Debt & society, Real property & mortgages

Two trends in the housing crisis are intersecting in my practice:  we’re seeing more loan modifications, all the while we see more and more homeowners with whopping negative equity. The question I’m asking each client eager for a modification is “what do you expect for this property five years from now?”

Most loan modifications are simply tacking the arrears to the loan principal and lowering the interest rate for some time.  With a property already worth more than is owed, the arrearage gets capitalized, and the loan principal increases.

When the homeowner owes more than the property is worth, the only way that property can be sold or transfered is by short sale (if the lender agrees) or by foreclosure.  The homeowner is now chained to the property and any disposition of that property in the near future will involve either a protracted negotiation with the lender or a foreclosure and a further hit to the borrower’s credit report.

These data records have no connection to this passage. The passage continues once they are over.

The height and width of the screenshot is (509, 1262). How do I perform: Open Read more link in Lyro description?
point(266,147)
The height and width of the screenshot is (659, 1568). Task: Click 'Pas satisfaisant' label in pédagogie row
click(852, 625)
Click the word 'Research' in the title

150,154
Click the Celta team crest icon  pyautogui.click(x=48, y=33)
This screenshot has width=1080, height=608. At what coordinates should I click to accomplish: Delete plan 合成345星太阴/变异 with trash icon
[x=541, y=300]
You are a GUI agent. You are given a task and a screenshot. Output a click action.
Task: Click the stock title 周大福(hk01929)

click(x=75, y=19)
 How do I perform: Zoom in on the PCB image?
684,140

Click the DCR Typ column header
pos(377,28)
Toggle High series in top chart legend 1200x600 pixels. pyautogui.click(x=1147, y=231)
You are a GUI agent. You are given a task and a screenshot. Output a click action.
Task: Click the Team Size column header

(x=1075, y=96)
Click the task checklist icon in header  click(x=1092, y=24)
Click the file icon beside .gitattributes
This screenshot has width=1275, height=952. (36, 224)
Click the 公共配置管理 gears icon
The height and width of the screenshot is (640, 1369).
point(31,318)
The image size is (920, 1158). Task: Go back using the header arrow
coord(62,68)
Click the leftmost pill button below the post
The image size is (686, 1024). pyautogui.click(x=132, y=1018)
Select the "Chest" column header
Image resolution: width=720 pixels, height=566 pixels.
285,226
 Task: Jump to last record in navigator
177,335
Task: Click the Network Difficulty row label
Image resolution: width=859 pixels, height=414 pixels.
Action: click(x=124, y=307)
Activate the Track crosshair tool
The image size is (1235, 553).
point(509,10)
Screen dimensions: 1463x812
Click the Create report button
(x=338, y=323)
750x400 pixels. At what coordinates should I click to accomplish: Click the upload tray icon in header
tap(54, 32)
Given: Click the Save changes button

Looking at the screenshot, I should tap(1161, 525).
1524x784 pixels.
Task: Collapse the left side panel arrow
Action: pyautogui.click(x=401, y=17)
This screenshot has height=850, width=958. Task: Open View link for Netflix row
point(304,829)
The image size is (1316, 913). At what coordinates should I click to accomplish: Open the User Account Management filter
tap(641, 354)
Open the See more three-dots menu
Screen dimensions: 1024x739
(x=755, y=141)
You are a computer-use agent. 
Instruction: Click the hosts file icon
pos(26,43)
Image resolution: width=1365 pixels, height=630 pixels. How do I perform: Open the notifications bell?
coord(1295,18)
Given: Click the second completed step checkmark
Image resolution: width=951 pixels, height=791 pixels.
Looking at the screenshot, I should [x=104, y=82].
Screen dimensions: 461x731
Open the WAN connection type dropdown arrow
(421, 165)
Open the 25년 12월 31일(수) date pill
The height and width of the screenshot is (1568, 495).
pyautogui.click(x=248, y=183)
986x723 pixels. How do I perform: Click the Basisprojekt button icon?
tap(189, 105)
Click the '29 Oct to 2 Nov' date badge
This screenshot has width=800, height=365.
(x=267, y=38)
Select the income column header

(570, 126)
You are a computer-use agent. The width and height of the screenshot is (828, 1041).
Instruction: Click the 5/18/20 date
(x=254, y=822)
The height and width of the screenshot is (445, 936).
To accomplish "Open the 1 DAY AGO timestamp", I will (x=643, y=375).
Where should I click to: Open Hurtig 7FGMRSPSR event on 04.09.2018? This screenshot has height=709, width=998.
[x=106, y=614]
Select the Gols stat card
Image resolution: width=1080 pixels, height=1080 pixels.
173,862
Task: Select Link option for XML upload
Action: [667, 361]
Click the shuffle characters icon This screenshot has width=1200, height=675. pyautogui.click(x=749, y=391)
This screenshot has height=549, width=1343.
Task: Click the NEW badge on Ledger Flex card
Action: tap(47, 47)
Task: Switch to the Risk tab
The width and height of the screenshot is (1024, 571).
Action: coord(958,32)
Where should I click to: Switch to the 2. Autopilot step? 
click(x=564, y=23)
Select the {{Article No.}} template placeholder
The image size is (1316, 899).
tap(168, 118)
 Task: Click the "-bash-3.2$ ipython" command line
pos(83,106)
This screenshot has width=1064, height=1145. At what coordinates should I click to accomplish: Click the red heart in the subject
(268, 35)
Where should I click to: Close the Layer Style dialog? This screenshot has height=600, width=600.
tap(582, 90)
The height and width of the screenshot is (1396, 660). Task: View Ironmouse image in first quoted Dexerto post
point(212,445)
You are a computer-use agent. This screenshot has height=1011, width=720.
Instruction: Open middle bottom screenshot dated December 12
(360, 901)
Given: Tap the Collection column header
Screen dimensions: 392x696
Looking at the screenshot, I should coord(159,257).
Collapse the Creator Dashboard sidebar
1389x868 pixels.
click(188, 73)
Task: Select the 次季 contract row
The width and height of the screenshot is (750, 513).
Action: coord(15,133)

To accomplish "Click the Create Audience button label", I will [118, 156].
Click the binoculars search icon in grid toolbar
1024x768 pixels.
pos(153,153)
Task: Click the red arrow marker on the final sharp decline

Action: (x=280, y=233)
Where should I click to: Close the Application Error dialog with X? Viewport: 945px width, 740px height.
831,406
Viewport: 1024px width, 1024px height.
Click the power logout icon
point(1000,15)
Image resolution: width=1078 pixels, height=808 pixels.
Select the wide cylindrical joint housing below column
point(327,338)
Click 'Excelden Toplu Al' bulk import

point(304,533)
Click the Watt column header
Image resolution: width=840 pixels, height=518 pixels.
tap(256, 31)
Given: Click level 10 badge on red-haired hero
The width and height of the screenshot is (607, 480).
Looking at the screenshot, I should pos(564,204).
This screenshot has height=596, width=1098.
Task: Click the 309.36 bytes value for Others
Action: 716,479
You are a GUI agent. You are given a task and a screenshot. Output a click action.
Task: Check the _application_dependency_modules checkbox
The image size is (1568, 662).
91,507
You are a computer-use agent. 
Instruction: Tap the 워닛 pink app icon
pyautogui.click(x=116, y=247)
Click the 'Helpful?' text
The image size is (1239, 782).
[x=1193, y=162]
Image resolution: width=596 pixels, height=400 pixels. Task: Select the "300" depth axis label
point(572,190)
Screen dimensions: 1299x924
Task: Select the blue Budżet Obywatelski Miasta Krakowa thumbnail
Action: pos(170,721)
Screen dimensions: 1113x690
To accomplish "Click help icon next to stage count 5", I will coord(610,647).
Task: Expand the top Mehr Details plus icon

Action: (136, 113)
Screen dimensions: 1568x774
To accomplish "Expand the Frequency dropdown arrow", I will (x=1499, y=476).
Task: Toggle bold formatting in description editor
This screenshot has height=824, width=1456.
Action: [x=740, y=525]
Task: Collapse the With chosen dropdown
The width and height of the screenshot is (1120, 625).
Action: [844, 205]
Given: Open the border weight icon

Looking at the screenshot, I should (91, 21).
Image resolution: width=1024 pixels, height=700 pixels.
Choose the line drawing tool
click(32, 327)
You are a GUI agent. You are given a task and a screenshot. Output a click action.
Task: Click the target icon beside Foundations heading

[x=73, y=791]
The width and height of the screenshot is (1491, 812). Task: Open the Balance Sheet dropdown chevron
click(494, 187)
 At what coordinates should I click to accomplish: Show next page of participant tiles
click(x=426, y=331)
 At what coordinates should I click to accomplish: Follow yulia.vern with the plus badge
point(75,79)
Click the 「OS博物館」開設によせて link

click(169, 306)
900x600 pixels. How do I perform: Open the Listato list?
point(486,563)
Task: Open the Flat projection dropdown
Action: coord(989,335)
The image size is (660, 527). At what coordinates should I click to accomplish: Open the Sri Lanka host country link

There are several moving parts in this problem:  how great is the deficit?  for how long will the property be appropriate for the client?  how does the mortgage payment in the modified loan compare to the cost of renting?  Each different combination of factors produces slightly different  analysis.

But the underlying issue remains:  the real property is not really an investment any longer, even with a modified loan.  It is a place to live presumably at a price you can afford today.  When it is no longer affordable or appropriate, you will have a property that is essentially unsaleable in the  conventional manner.

For many clients with loan modifications, we are just kicking the underlying problem down a road a ways.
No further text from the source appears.